The successful exploitation of CVE-2025-71342 carries severe consequences, primarily remote code execution (RCE) with a CVSS v3.1 base score of 8.1 (High severity). This vulnerability can lead to complete compromise of the affected system's confidentiality and integrity, as attackers gain the ability to execute arbitrary commands. The primary risk lies in supply chain attacks, where malicious pickle files can be distributed through legitimate channels, infecting numerous downstream users. PyTorch models, often distributed as pickle files, are particularly vulnerable, meaning that compromised models could propagate malware to researchers, developers, and production systems globally, leading to widespread data theft, system sabotage, or further network penetration.

Recommendation

  • Immediately update picklescan to version 0.0.30 or later to remediate CVE-2025-71342.

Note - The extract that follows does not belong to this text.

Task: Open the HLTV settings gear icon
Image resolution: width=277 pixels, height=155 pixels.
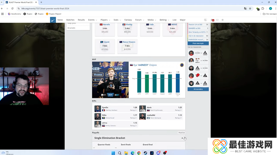Action: (x=223, y=20)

  • Implement strict validation and sandboxing for deserialization of Python pickle files, especially those from untrusted or external sources.
  • Educate development teams on the risks associated with deserializing untrusted data, specifically in the context of CVE-2025-71342 and pickle.load.
  • Review existing practices for handling and loading machine learning models (e.g., PyTorch models) to ensure only verified and scanned pickle files are processed.